Abaküs Yazılım
1. Hukuk Dairesi
Esas No: 2018/435
Karar No: 2020/4807
Karar Tarihi: 06.10.2020

Yargıtay 1. Hukuk Dairesi 2018/435 Esas 2020/4807 Karar Sayılı İlamı

1. Hukuk Dairesi         2018/435 E.  ,  2020/4807 K.

    "İçtihat Metni"

    MAHKEMESİ:ASLİYE HUKUK MAHKEMESİ
    DAVA TÜRÜ: TAPU İPTALİ VE TESCİL


    Taraflar arasında görülen tapu iptali ve tescil davası sonunda, yerel mahkemece davanın kısmen kabul kısmen reddine ilişkin olarak verilen karar bir kısım davalılar vekili tarafından süresinde duruşma istekli temyiz edilmiş olmakla, duruşma günü olarak saptanan 06.10.2020 Salı günü saat 09.35"de daireye gelmeleri için taraf vekillerine tebligat yapıldığı halde gelmedikleri anlaşıldı, incelemenin dosya üzerinde yapılmasına, süresinde verildiği ve kayıt olunduğu anlaşılan temyiz dilekçesinin kabulüne karar verildikten sonra Tetkik Hakimi ..."ın raporu okundu, düşüncesi alındı. Dosya incelendi, gereği görüşülüp düşünüldü:
    -KARAR-
    Dava, yolsuz tescil hukuksal nedenine dayalı tapu iptali ve tescil isteğine ilişkindir.Davacılar, davalıların mirasbırakanı ... ’den 250 ada 79, 307 ada 40, 62 ve 65, 309 ada 4, 311 ada 7, 9 ve 12 parsel sayılı taşınmazlardaki payını 22.06.2004 tarih ve 951 yevmiye no’lu akit ile satın aldıklarını, ne var ki bir şekilde adlarına tescilin yapılmadığını, davalıların rıza göstermemesi nedeniyle idari yoldan düzeltmenin de yapılamadığını ileri sürerek, ... adına kayıtlı payların iptali ile payları oranında adlarına tescilini istemişlerdir.
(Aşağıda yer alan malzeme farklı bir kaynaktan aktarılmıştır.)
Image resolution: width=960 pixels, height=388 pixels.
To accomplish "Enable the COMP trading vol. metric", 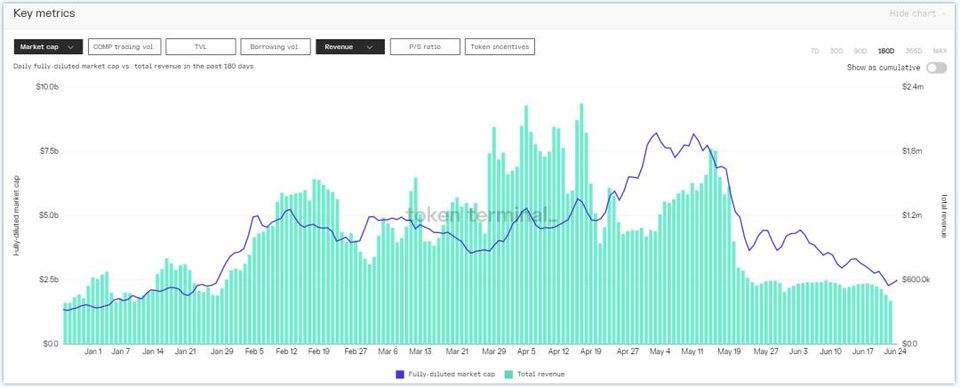I will pos(124,47).
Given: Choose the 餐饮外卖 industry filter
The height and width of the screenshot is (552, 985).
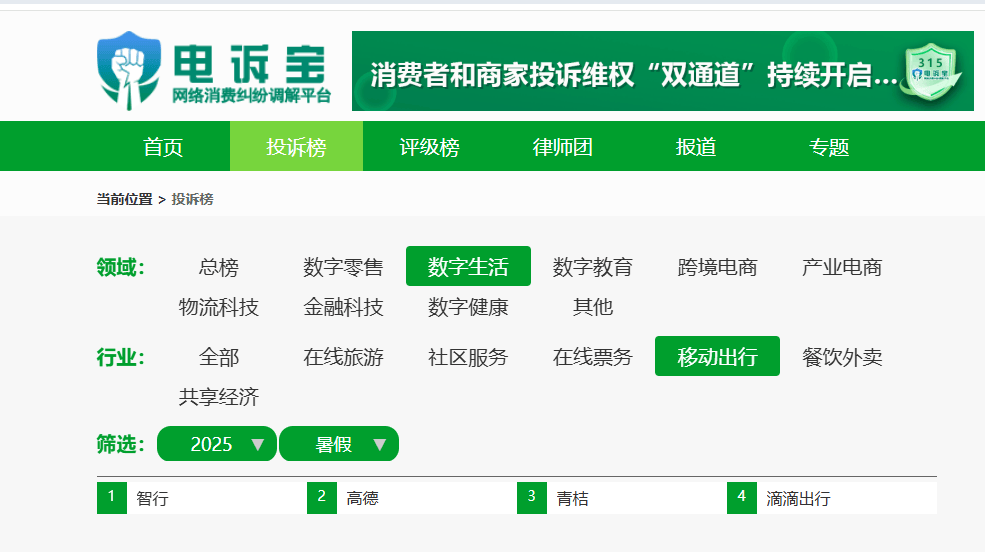Looking at the screenshot, I should 841,357.
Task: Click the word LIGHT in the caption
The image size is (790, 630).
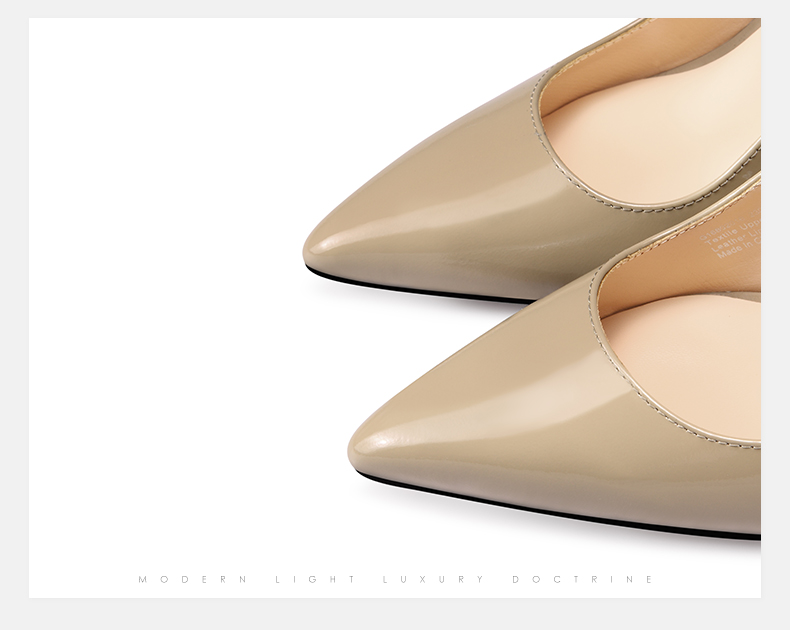Action: 314,579
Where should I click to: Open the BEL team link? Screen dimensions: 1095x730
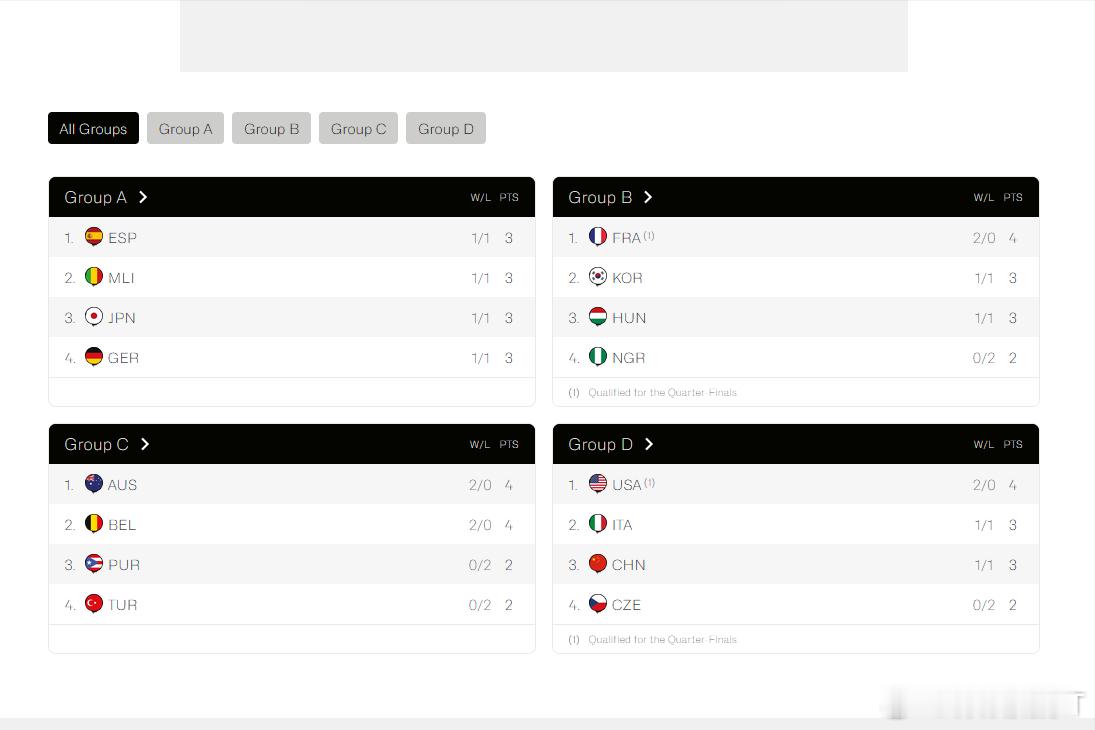pos(122,525)
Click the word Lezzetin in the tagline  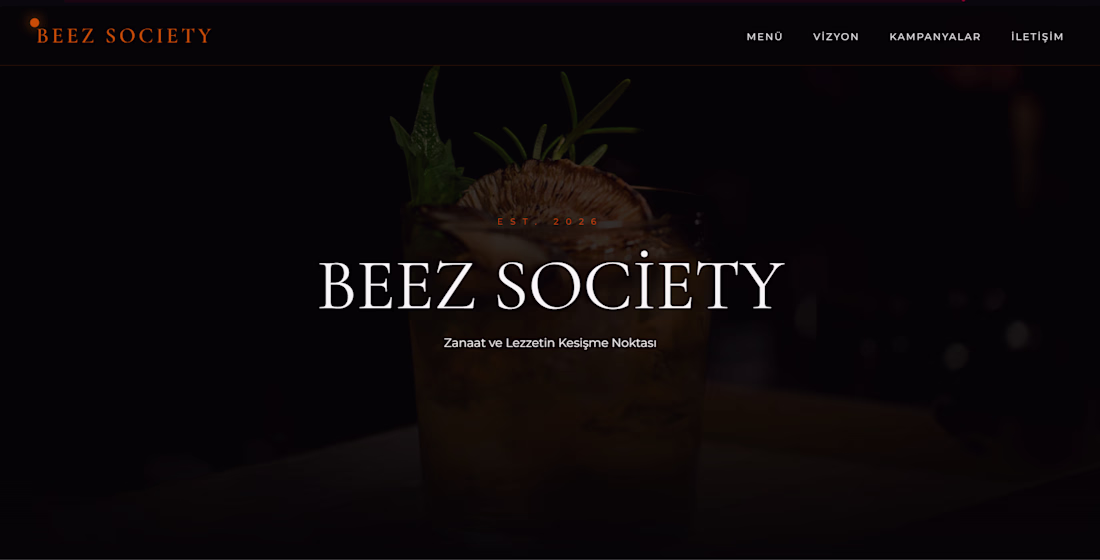click(530, 343)
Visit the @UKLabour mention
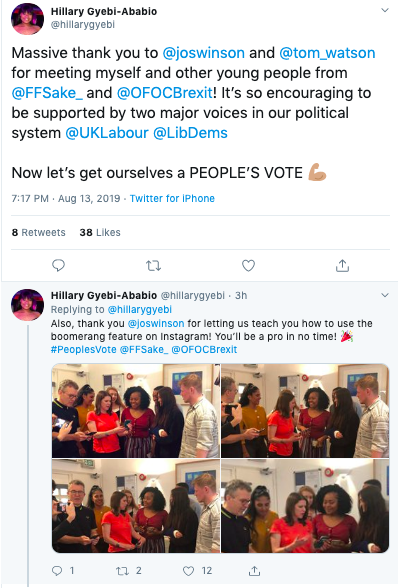This screenshot has width=398, height=588. coord(107,133)
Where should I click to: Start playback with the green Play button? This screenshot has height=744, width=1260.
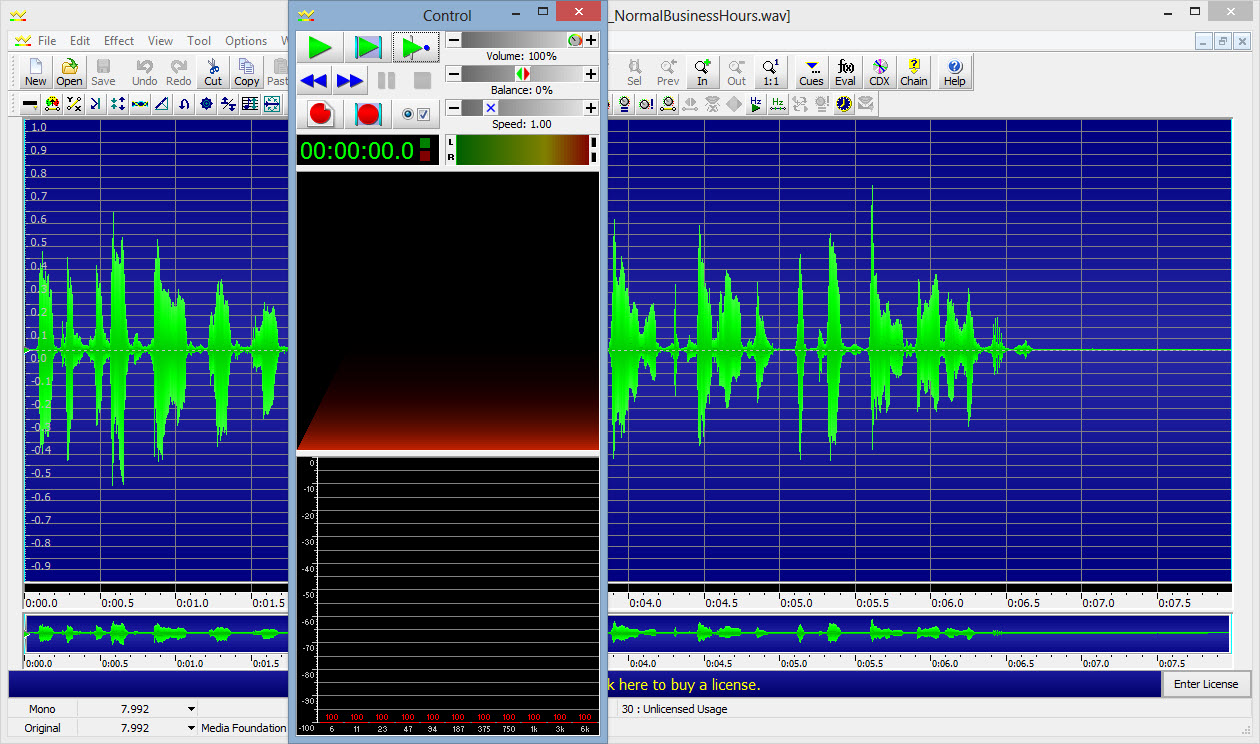pyautogui.click(x=320, y=47)
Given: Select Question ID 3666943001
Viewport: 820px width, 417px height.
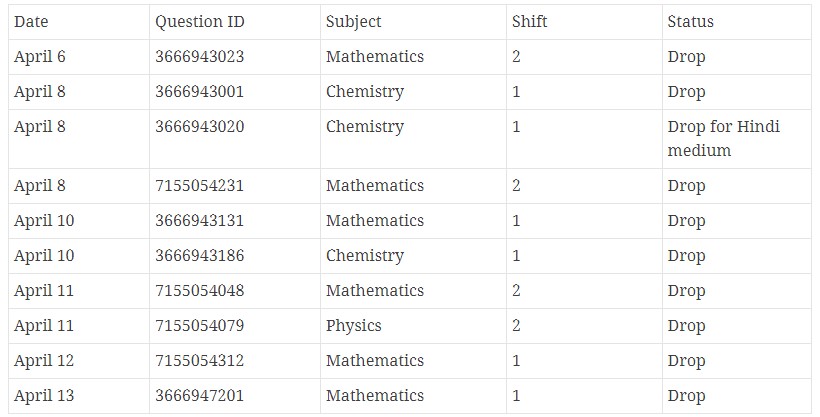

Davalılar, iddia edilen pay satışlarının olmadığını belirterek, davanın reddini savunmuşlardır.
    Mahkemece, resmi senette bulunmadığı gerekçesiyle 250 ada 79 sayılı parsel yönünden davanın reddine, diğer dava konusu taşınmazlar yönünden ise davanın kabulüne, dava sırasında ölen davacı ... mirasçılarının paylarını mirasçı ... ’e devretmiş olması nedeniyle ... ’a düşen payın ... adına tesciline, diğer davacılar adına da payları oranında tescile karar verilmiştir.Kök mirasbırakan ... ’in 1967 yılında ölümü ile geriye mirasçı olarak çocukları ... , ... , ... , ... , ... ve ... ’in kaldığı dosya içinde mevcut veraset ilamı ile sabittir.İlgili tapu müdürlüğünden celp edilen 22.06.2004 tarih ve 951 yevmiye no’lu akit tablosu incelendiğinde; 572, 575, 597, 624, 627, 630 ve 623 sayılı parsellerin 3/28’er, 598, 210 ve 573 sayılı parsellerin tamamı verasette iştirak halinde ... çocukları ... , ... , ..., ..., ... ve ... adlarına kayıtlı iken, ... ’nin bizzat anılan taşınmazlardaki miras paylarını diğer ortaklar olan davacılar ... , ... , ... ve ... ’e sattığı anlaşılmıştır.Hemen belirtilmelidir ki, yapılan araştırma ve incelemenin hüküm kurmaya elverişli ve yeterli olduğunu söyleyebilme olanağı bulunmamaktadır. Bentler halinde değerlendirilecek olursa;
    1- Davacılar tarafından ... mirasçıları olduğu iddia edilerek davalılar aleyhine eldeki dava açılmıştır. Yine bir kısım davacılar da ... ’in mirasçıları olduklarını ileri sürmüşlerdir. Ancak, dosya arasında ... ile ... ’in mirasçılarını gösterir veraset ilamları bulunmamaktadır. Bilindiği üzere, taraf teşkili kamu düzenine ilişkindir. ... mirasçıları ile ... mirasçıları arasında eldeki dava yönünden zorunlu dava arkadaşlığı bulunmaktadır. ... in tüm mirasçılarının davacı olarak, ... ’nin de tüm mirasçılarının davalı olarak yer alması zorunludur. Dosya arasında veraset ilamları bulunmadığından anılan kişilerin dava dışı mirasçısının olup olmadığı tespit edilmeden ve var ise de eksiklik tamamlanmadan sonuca gidilmesi hatalıdır.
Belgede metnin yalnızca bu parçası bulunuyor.